WORK TO BE COMPLETED: Print the section of the entries below that begins with the line containing "Click the bold name heading 商琳琳" and ends with the line containing "Action: pyautogui.click(x=455, y=294)", reproducing both of those lines and everything between them without any changes.

Rows of pointing data:
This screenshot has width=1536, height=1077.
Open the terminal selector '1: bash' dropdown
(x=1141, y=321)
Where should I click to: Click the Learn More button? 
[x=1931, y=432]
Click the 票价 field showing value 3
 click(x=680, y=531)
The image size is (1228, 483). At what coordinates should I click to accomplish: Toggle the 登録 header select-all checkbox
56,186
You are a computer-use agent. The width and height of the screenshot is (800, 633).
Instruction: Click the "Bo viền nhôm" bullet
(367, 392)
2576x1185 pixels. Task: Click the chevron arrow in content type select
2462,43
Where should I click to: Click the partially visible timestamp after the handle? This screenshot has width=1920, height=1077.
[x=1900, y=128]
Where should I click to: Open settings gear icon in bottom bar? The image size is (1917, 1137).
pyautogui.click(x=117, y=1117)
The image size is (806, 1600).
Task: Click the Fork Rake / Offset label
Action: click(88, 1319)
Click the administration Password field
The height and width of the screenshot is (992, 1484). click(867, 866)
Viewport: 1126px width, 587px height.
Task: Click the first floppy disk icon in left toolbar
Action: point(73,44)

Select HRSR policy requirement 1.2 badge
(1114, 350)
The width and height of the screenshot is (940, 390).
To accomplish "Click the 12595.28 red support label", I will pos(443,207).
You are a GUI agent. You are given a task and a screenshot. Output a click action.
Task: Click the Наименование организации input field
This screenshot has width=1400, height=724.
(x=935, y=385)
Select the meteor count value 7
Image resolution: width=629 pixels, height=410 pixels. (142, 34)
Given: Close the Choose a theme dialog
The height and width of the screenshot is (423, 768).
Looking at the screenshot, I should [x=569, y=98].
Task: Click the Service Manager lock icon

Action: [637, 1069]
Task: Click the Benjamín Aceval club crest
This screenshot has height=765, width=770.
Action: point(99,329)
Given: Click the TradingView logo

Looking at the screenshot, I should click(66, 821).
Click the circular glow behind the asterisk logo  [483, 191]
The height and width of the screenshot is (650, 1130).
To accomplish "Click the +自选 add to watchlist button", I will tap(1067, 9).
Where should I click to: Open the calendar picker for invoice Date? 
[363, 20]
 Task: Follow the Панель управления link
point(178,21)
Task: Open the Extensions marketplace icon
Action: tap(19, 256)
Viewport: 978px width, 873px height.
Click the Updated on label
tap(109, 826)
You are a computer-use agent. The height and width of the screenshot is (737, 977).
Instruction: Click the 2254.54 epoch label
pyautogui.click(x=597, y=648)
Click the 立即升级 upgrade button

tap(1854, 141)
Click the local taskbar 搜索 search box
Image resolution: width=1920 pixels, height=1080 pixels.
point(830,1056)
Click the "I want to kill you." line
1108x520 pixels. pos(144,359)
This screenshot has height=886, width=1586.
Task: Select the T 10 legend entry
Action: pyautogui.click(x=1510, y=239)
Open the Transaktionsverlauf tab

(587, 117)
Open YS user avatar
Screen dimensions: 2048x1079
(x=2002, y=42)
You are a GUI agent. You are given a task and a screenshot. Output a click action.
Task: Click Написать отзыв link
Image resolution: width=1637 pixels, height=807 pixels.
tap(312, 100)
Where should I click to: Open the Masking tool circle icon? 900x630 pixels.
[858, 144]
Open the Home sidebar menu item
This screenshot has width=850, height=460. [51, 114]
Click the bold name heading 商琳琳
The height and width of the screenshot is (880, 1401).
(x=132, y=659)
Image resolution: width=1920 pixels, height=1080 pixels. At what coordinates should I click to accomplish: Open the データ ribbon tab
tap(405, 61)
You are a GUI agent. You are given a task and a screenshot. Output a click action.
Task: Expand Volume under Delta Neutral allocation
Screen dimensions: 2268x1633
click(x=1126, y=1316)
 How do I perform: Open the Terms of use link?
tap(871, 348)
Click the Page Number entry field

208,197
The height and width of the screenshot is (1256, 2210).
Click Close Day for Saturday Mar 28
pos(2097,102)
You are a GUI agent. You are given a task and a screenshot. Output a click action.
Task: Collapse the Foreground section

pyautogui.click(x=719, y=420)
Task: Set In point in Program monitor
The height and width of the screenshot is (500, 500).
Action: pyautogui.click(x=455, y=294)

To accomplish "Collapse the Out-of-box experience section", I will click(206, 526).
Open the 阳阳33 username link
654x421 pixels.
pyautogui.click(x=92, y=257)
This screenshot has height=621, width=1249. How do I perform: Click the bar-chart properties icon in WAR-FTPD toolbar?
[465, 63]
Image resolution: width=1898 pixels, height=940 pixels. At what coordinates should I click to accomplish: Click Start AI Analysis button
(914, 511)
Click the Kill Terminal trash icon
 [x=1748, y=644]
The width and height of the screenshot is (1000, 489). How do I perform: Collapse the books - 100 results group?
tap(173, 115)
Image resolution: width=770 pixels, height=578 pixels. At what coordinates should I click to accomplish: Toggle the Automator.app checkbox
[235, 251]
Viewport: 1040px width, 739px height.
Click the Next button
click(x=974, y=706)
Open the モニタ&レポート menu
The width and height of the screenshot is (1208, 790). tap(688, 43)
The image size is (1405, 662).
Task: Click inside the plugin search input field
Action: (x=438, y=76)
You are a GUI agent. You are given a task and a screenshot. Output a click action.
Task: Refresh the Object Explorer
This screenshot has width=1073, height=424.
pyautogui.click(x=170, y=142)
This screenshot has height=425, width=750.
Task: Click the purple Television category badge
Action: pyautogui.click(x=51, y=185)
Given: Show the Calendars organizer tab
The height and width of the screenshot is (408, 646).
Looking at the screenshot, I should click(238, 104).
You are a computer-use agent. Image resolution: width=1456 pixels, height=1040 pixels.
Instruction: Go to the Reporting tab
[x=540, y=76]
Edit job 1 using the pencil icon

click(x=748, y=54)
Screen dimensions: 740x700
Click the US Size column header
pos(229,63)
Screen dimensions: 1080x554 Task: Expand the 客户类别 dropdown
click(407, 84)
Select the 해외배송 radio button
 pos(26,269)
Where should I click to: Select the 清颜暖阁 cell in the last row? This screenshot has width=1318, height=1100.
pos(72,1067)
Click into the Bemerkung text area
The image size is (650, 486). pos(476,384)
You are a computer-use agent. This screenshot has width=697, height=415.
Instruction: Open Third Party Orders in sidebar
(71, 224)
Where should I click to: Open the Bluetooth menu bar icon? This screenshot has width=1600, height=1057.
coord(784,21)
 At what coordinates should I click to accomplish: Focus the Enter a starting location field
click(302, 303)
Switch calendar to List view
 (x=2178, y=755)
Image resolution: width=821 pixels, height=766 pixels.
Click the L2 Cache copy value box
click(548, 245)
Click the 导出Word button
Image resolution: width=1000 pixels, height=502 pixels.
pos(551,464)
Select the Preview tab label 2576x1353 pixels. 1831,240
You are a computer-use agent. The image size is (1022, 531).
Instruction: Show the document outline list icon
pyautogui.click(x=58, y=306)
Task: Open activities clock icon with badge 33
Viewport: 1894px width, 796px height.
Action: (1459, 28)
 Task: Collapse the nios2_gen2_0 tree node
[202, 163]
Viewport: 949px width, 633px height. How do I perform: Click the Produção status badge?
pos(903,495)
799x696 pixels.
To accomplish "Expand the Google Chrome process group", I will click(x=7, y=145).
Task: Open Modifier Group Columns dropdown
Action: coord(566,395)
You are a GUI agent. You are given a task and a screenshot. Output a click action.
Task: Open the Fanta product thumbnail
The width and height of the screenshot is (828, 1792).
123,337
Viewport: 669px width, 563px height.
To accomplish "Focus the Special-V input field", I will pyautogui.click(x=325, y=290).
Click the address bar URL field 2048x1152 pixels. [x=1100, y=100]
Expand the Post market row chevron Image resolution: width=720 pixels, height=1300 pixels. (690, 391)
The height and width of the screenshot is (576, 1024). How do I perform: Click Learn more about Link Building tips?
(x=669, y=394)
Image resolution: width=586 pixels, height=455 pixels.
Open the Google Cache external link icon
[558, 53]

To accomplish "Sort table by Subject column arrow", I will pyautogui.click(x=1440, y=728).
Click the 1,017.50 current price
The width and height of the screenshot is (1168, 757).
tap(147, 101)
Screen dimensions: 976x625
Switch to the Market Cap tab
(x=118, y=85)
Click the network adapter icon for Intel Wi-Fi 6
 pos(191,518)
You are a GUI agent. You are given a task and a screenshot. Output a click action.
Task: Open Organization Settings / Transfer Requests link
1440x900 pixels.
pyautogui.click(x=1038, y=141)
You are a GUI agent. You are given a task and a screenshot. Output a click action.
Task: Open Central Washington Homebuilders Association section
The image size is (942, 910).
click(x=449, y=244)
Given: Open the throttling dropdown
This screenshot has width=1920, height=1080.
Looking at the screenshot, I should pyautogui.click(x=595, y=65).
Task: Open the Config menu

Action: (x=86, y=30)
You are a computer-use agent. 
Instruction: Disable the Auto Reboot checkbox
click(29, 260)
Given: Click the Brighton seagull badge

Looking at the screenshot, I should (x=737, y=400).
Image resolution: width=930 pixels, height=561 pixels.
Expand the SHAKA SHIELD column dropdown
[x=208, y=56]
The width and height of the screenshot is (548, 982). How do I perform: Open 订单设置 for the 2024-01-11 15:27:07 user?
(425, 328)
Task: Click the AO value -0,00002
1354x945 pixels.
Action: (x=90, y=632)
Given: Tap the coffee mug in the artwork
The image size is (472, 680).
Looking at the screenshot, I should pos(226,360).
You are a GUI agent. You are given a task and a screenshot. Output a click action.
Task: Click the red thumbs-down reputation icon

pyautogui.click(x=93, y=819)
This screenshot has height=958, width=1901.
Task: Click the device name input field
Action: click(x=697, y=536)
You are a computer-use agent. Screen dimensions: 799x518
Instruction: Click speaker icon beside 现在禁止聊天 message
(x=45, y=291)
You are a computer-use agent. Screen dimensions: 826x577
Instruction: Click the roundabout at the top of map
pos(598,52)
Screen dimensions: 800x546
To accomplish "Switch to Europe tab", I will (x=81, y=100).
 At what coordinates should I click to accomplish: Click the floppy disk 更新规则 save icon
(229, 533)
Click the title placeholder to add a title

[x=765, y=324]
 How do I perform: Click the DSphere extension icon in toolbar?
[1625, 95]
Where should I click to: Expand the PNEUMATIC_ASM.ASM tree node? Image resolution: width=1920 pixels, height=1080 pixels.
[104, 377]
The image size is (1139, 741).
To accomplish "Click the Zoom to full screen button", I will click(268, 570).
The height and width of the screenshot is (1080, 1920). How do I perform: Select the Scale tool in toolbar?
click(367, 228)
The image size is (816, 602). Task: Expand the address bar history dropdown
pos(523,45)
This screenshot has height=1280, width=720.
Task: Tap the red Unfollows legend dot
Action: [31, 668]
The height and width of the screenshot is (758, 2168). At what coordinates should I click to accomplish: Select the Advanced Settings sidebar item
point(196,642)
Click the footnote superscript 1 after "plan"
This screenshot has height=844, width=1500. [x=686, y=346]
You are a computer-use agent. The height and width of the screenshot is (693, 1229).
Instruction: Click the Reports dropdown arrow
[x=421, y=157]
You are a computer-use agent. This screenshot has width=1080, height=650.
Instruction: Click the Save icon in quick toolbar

RESPONSE:
Click the bold name heading 商琳琳
The height and width of the screenshot is (880, 1401).
(x=132, y=659)
Image resolution: width=1920 pixels, height=1080 pixels. At what coordinates should I click to accomplish: Open the データ ribbon tab
tap(405, 61)
You are a GUI agent. You are given a task and a screenshot. Output a click action.
Task: Expand Volume under Delta Neutral allocation
Screen dimensions: 2268x1633
click(x=1126, y=1316)
 How do I perform: Open the Terms of use link?
tap(871, 348)
Click the Page Number entry field

208,197
The height and width of the screenshot is (1256, 2210).
Click Close Day for Saturday Mar 28
pos(2097,102)
You are a GUI agent. You are given a task and a screenshot. Output a click action.
Task: Collapse the Foreground section

pyautogui.click(x=719, y=420)
Task: Set In point in Program monitor
The height and width of the screenshot is (500, 500).
Action: pyautogui.click(x=455, y=294)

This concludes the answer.